Selection:
Perhaps the essence of wisdom is seeing utter foolishness in the face of great achievement.

Carl Kline

Friday, December 29, 2017

The Dream of Jerusalem:To Dwell Is To Make Peace Where We Dwell



      It is not what I had planned to write about as my Shabbat letter that week. It is not what I wanted to write about. It hurts, bringing tears, to feel enmeshed in the raw politics that swirl in the world around us. I am not a political commentator, but a lover of Torah, of people, of my people, of all people. I am called to respond when people are hurting. I look to Torah as a lens through which to look more clearly, at times as a telescope to see distant realities, and at times as a microscope to reveal what is right in front of us. Jerusalem is a magnet that calls us whether we want to be called or not. We cannot engage in Jewish prayer without speaking of Jerusalem. We cannot learn our holy texts without encountering, without entering the courtyards of Jerusalem. We cannot follow the cycle of the Jewish year and not be among the pilgrims making their way to Jerusalem, bearing gifts of field and flock. We cannot attend a Jewish wedding and celebrate the continuity of our people through one couple’s love without remembering Jerusalem, her destruction and her rebuilding.

        Memories flow unbidden. My first time in Jerusalem, the first morning, a Friday, walking in the streets and suddenly pausing, thinking it all seemed so familiar, taking in the scent through open windows and thinking, it all smells like Bobi’s kitchen. On a sabbatical, approaching the Kotel with my children, pointing out the site of the Holy Temple above. It was during Chanukkah and four year old Yossi rose up in ancient revolt, calling out to an imaginary Syrian-Greek soldier, “there is only one God!” It is the miracle that we emphasize, Yossi, the miracle that happened then, the right to be who we are, for all to be who they are, and the miracle that is still waiting to happen, waiting for us to bravely kindle the light and make peace.

      We had a house guest that week from Jerusalem, Rabbi Arik Ascherman, indefatigable, prophetic campaigner for justice and human rights, rights due to Jews, to Muslims, to Palestinians, to Israelis, to all people because they are people, human rights for all because they are human. It was late at night when he arrived. We began to speak of the day’s events, the day on which it was announced, the United States would recognize Jerusalem as Israel’s capital and move the American embassy from Tel Aviv to the ancient city at the center of our people’s story. We began to talk, and then it seemed too heavy, too much. We turned to Torah. Rav Arik spoke of his favorite midrash on the week’s Torah portion, the portion called Vayeshev. As in the world, so in the Torah portion, itself a reflection of the world, so much of the mourner’s sackcloth and fasting, Yaakov for the loss of his beloved son, for Yosef now sold into slavery, torn from his family, for Reuven as eldest brother on failing to protect the younger brother. And what is the Holy One doing, the midrash asks, creating the light of the King Messiah/boreh oro shel melech ha’moshi’ach (B’reishit Rabbah 85:1). Before the Messiah will come, though, the Holy One is waiting for us to also kindle light.

Data excerpts:
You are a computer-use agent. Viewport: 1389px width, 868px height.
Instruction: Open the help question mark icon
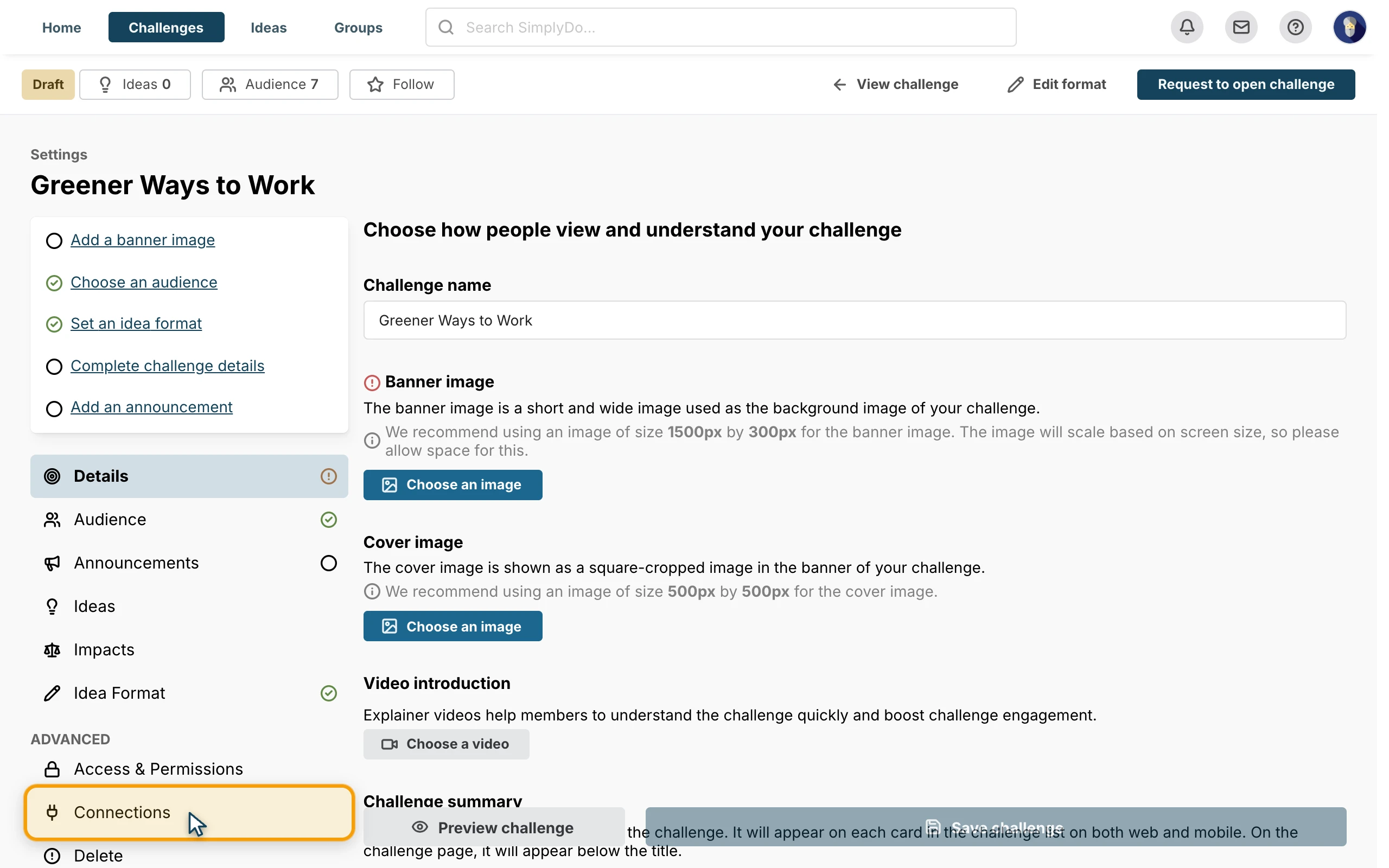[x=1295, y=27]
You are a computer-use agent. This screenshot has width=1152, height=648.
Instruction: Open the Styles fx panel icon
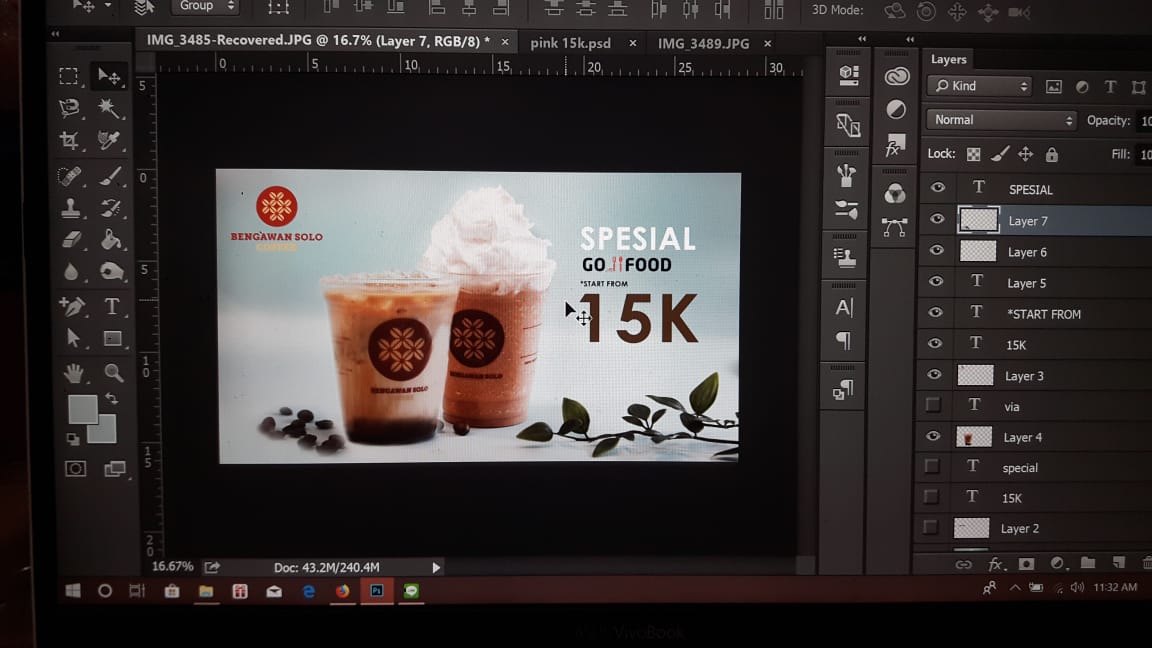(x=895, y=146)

Objective: Can you revise the Jerusalem reflection from the words "Memories flow unbidden." through "and make peace.", swapping "miracle" for "wonder"? The rows have no connection to the Jerusalem reflection.

Full output:
Memories flow unbidden. My first time in Jerusalem, the first morning, a Friday, walking in the streets and suddenly pausing, thinking it all seemed so familiar, taking in the scent through open windows and thinking, it all smells like Bobi’s kitchen. On a sabbatical, approaching the Kotel with my children, pointing out the site of the Holy Temple above. It was during Chanukkah and four year old Yossi rose up in ancient revolt, calling out to an imaginary Syrian-Greek soldier, “there is only one God!” It is the wonder that we emphasize, Yossi, the wonder that happened then, the right to be who we are, for all to be who they are, and the wonder that is still waiting to happen, waiting for us to bravely kindle the light and make peace.